MA: In my opinion, it is probably to take on any works that you are offered. I kind of think it is a little bit of a shame when I see some people who decline projects that are offered in these days. There are some cases that you cannot accept any works under the certain circumstances but any work you did would help you in later days. I personally think that every project which comes to me is good for me. Every part of your work, including the design process and the finished design, remain as your work, and people who are involved in the same work remember you.

Jobs would never come to you whilst keeping in silence. The best is to accept works as much as possible and produce a reliable result. Clients who ask you for a job probably do not worry whether the designed work are being sold well or not. The more important thing is to be known with your work as “what kind of work does this person design?” For that, it is obviously important to accumulate experience based on your daily practice, but the most important thing is to accumulate your work going out into the world. The bottom line is not to miss any chance that you could get your work out there.



Episode 1: Blue-Eyed Casval

Universal Century 0068, Side 3 – The Autonomous Republic of Munzo. Zeon Zum Deikun, preaching the reformation of humanity through advancement into outer space, has been attempting to declare Munzo’s complete independence from the Earth Federation government. Suddenly, he collapses and dies in the middle of a speech to the Diet. Upon Deikun’s death, his aide Jimba Ral begins spreading conspiracy theories about the Zabi family. But despite his efforts, the Zabi family, led by Degwin Sodo Zabi, intensifies its secret manoeuvring to seize control of Side 3. As we witness for the first time the untold chaotic history of the Universal Century, Casval and Artesia, Deikun’s orphaned children, must face destinies just as tumultuous as the era itself.


Episode 2: Artesia’s Sorrow

Universal Century 0071. Three years have passed since the escape from Side 3’s Autonomous Republic of Munzo. Casval and Artesia, the orphaned children of Zeon Zum Deikun, have fled to Earth along with Jimba Ral and taken refuge in the household of Teabolo Mass. They now live quiet lives under the names Édouard and Sayla. However, they are once again being targeted by the evil schemes of the pursuing Zabi family. Meanwhile, Side 3 has been renamed to the Autonomous Republic of Zeon. The Zabi family have seized power, and as they consolidate their system of control, they embark on the development of a new weapon called the mobile worker in order to resist the Earth Federation Forces.
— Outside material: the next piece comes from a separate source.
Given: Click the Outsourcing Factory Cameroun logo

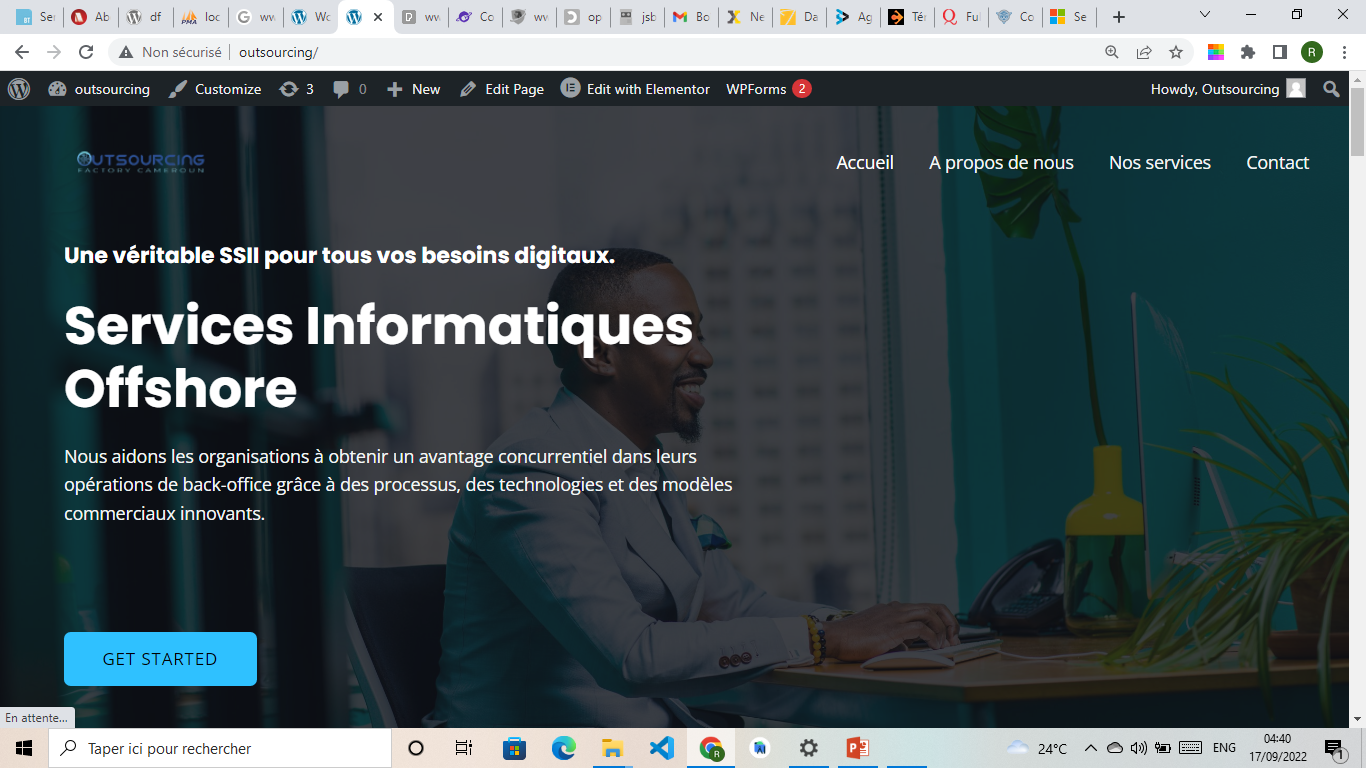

Episode 3: Dawn of Rebellion

Universal Century 0074. Since leaving the Texas Colony, Édouard Mass has camouflaged his identity and enrolled in the Autonomous Republic of Zeon’s Space Defense Military Academy under the name of Char Aznable. He develops a friendship with his classmate Garma, a scion of the Zabi family. Gradually the two become admired by the other students. Then, in Universal Century 0077, the young at last rise up in arms and begin the fight for independence against the Earth Federation’s security forces. This rebellion, however, also marks the beginning of Char’s spectacular scenario of revenge… Now, the gears of history are turning!